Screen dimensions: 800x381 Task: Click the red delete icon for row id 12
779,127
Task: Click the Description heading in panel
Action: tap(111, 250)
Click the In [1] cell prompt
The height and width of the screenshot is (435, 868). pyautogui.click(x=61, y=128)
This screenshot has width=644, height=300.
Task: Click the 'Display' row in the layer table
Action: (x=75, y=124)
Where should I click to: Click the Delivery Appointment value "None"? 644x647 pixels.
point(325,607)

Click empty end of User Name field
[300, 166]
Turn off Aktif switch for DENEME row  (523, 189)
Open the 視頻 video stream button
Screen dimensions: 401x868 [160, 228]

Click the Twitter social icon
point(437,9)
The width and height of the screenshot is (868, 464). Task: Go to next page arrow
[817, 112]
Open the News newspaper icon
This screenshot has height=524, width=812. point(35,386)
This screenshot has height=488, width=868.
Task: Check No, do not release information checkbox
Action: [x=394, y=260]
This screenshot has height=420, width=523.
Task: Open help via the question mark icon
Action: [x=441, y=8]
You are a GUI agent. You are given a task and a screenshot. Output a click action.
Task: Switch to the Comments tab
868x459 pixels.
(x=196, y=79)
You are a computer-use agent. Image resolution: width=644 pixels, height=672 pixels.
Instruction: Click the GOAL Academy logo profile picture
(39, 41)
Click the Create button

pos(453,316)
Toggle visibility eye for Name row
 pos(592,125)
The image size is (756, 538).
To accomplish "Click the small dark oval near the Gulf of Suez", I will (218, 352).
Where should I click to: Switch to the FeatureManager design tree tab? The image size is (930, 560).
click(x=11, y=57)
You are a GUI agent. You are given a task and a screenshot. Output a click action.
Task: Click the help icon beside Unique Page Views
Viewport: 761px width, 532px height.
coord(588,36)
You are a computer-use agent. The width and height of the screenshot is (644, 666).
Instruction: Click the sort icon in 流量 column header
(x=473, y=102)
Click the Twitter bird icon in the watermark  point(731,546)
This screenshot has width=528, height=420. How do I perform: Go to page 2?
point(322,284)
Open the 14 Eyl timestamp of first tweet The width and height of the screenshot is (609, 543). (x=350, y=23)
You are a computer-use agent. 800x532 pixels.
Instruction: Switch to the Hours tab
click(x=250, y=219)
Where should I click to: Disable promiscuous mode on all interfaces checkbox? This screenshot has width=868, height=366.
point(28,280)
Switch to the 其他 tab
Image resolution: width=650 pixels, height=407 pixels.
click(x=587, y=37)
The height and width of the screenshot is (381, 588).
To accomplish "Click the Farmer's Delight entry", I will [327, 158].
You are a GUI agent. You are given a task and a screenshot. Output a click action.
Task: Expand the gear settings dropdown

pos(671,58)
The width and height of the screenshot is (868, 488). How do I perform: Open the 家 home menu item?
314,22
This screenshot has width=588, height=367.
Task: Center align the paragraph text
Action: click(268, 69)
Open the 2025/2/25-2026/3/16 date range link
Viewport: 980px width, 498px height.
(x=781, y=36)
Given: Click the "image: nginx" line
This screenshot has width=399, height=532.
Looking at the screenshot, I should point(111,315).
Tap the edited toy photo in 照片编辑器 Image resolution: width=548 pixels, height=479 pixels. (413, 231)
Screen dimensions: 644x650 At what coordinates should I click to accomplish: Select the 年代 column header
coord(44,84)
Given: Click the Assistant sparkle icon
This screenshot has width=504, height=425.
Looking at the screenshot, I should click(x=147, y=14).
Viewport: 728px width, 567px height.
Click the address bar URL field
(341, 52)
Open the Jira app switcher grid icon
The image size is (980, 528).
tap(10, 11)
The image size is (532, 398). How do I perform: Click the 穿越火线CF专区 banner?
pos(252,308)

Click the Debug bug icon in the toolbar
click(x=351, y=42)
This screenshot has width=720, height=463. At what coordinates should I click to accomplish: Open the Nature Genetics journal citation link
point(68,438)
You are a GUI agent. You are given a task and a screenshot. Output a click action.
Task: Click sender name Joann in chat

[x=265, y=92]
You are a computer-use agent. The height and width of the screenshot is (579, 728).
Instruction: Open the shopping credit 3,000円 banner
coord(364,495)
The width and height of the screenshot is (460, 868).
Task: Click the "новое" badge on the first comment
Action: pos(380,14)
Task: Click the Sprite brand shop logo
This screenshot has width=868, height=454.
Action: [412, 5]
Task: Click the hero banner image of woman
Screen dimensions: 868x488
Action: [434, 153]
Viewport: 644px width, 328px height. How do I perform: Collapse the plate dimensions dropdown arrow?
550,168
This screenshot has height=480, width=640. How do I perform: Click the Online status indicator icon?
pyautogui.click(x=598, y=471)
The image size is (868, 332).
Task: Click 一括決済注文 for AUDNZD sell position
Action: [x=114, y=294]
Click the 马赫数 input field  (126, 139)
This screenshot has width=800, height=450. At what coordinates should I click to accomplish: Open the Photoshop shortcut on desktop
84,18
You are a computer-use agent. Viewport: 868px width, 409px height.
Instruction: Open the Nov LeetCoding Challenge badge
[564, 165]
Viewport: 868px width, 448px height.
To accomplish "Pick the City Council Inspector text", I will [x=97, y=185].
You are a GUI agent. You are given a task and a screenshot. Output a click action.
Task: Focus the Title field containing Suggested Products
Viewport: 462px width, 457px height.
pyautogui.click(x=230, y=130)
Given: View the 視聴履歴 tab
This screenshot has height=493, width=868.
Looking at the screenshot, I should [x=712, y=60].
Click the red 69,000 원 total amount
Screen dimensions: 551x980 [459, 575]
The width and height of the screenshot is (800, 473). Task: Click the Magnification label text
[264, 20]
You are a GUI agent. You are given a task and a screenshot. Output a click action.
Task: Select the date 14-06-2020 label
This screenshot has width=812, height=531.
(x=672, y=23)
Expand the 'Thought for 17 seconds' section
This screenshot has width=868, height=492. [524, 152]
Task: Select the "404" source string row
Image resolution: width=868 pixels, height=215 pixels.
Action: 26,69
________________________
▶ Problem details: Each entry must be retyped exactly as it was written above.

▶ Task response:
Screen dimensions: 800x381 Task: Click the red delete icon for row id 12
779,127
Task: Click the Description heading in panel
Action: tap(111, 250)
Click the In [1] cell prompt
The height and width of the screenshot is (435, 868). pyautogui.click(x=61, y=128)
This screenshot has width=644, height=300.
Task: Click the 'Display' row in the layer table
Action: (x=75, y=124)
Where should I click to: Click the Delivery Appointment value "None"? 644x647 pixels.
point(325,607)

Click empty end of User Name field
[300, 166]
Turn off Aktif switch for DENEME row  (523, 189)
Open the 視頻 video stream button
Screen dimensions: 401x868 [160, 228]

Click the Twitter social icon
point(437,9)
The width and height of the screenshot is (868, 464). Task: Go to next page arrow
[817, 112]
Open the News newspaper icon
This screenshot has height=524, width=812. point(35,386)
This screenshot has height=488, width=868.
Task: Check No, do not release information checkbox
Action: [x=394, y=260]
This screenshot has height=420, width=523.
Task: Open help via the question mark icon
Action: [x=441, y=8]
You are a GUI agent. You are given a task and a screenshot. Output a click action.
Task: Switch to the Comments tab
868x459 pixels.
(x=196, y=79)
You are a computer-use agent. Image resolution: width=644 pixels, height=672 pixels.
Instruction: Click the GOAL Academy logo profile picture
(39, 41)
Click the Create button

pos(453,316)
Toggle visibility eye for Name row
 pos(592,125)
The image size is (756, 538).
To accomplish "Click the small dark oval near the Gulf of Suez", I will (218, 352).
Where should I click to: Switch to the FeatureManager design tree tab? The image size is (930, 560).
click(x=11, y=57)
You are a GUI agent. You are given a task and a screenshot. Output a click action.
Task: Click the help icon beside Unique Page Views
Viewport: 761px width, 532px height.
coord(588,36)
You are a computer-use agent. The width and height of the screenshot is (644, 666).
Instruction: Click the sort icon in 流量 column header
(x=473, y=102)
Click the Twitter bird icon in the watermark  point(731,546)
This screenshot has width=528, height=420. How do I perform: Go to page 2?
point(322,284)
Open the 14 Eyl timestamp of first tweet The width and height of the screenshot is (609, 543). (x=350, y=23)
You are a computer-use agent. 800x532 pixels.
Instruction: Switch to the Hours tab
click(x=250, y=219)
Where should I click to: Disable promiscuous mode on all interfaces checkbox? This screenshot has width=868, height=366.
point(28,280)
Switch to the 其他 tab
Image resolution: width=650 pixels, height=407 pixels.
click(x=587, y=37)
The height and width of the screenshot is (381, 588).
To accomplish "Click the Farmer's Delight entry", I will [327, 158].
You are a GUI agent. You are given a task and a screenshot. Output a click action.
Task: Expand the gear settings dropdown

pos(671,58)
The width and height of the screenshot is (868, 488). How do I perform: Open the 家 home menu item?
314,22
This screenshot has width=588, height=367.
Task: Center align the paragraph text
Action: click(268, 69)
Open the 2025/2/25-2026/3/16 date range link
Viewport: 980px width, 498px height.
(x=781, y=36)
Given: Click the "image: nginx" line
This screenshot has width=399, height=532.
Looking at the screenshot, I should point(111,315).
Tap the edited toy photo in 照片编辑器 Image resolution: width=548 pixels, height=479 pixels. (413, 231)
Screen dimensions: 644x650 At what coordinates should I click to accomplish: Select the 年代 column header
coord(44,84)
Given: Click the Assistant sparkle icon
This screenshot has width=504, height=425.
Looking at the screenshot, I should click(x=147, y=14).
Viewport: 728px width, 567px height.
Click the address bar URL field
(341, 52)
Open the Jira app switcher grid icon
The image size is (980, 528).
tap(10, 11)
The image size is (532, 398). How do I perform: Click the 穿越火线CF专区 banner?
pos(252,308)

Click the Debug bug icon in the toolbar
click(x=351, y=42)
This screenshot has width=720, height=463. At what coordinates should I click to accomplish: Open the Nature Genetics journal citation link
point(68,438)
You are a GUI agent. You are given a task and a screenshot. Output a click action.
Task: Click sender name Joann in chat

[x=265, y=92]
You are a computer-use agent. The height and width of the screenshot is (579, 728).
Instruction: Open the shopping credit 3,000円 banner
coord(364,495)
The width and height of the screenshot is (460, 868).
Task: Click the "новое" badge on the first comment
Action: pos(380,14)
Task: Click the Sprite brand shop logo
This screenshot has width=868, height=454.
Action: [412, 5]
Task: Click the hero banner image of woman
Screen dimensions: 868x488
Action: [434, 153]
Viewport: 644px width, 328px height. How do I perform: Collapse the plate dimensions dropdown arrow?
550,168
This screenshot has height=480, width=640. How do I perform: Click the Online status indicator icon?
pyautogui.click(x=598, y=471)
The image size is (868, 332).
Task: Click 一括決済注文 for AUDNZD sell position
Action: [x=114, y=294]
Click the 马赫数 input field  (126, 139)
This screenshot has width=800, height=450. At what coordinates should I click to accomplish: Open the Photoshop shortcut on desktop
84,18
You are a computer-use agent. Viewport: 868px width, 409px height.
Instruction: Open the Nov LeetCoding Challenge badge
[564, 165]
Viewport: 868px width, 448px height.
To accomplish "Pick the City Council Inspector text", I will [x=97, y=185].
You are a GUI agent. You are given a task and a screenshot. Output a click action.
Task: Focus the Title field containing Suggested Products
Viewport: 462px width, 457px height.
pyautogui.click(x=230, y=130)
Given: View the 視聴履歴 tab
This screenshot has height=493, width=868.
Looking at the screenshot, I should [x=712, y=60].
Click the red 69,000 원 total amount
Screen dimensions: 551x980 [459, 575]
The width and height of the screenshot is (800, 473). Task: Click the Magnification label text
[264, 20]
You are a GUI agent. You are given a task and a screenshot. Output a click action.
Task: Select the date 14-06-2020 label
This screenshot has width=812, height=531.
(x=672, y=23)
Expand the 'Thought for 17 seconds' section
This screenshot has width=868, height=492. [524, 152]
Task: Select the "404" source string row
Image resolution: width=868 pixels, height=215 pixels.
Action: 26,69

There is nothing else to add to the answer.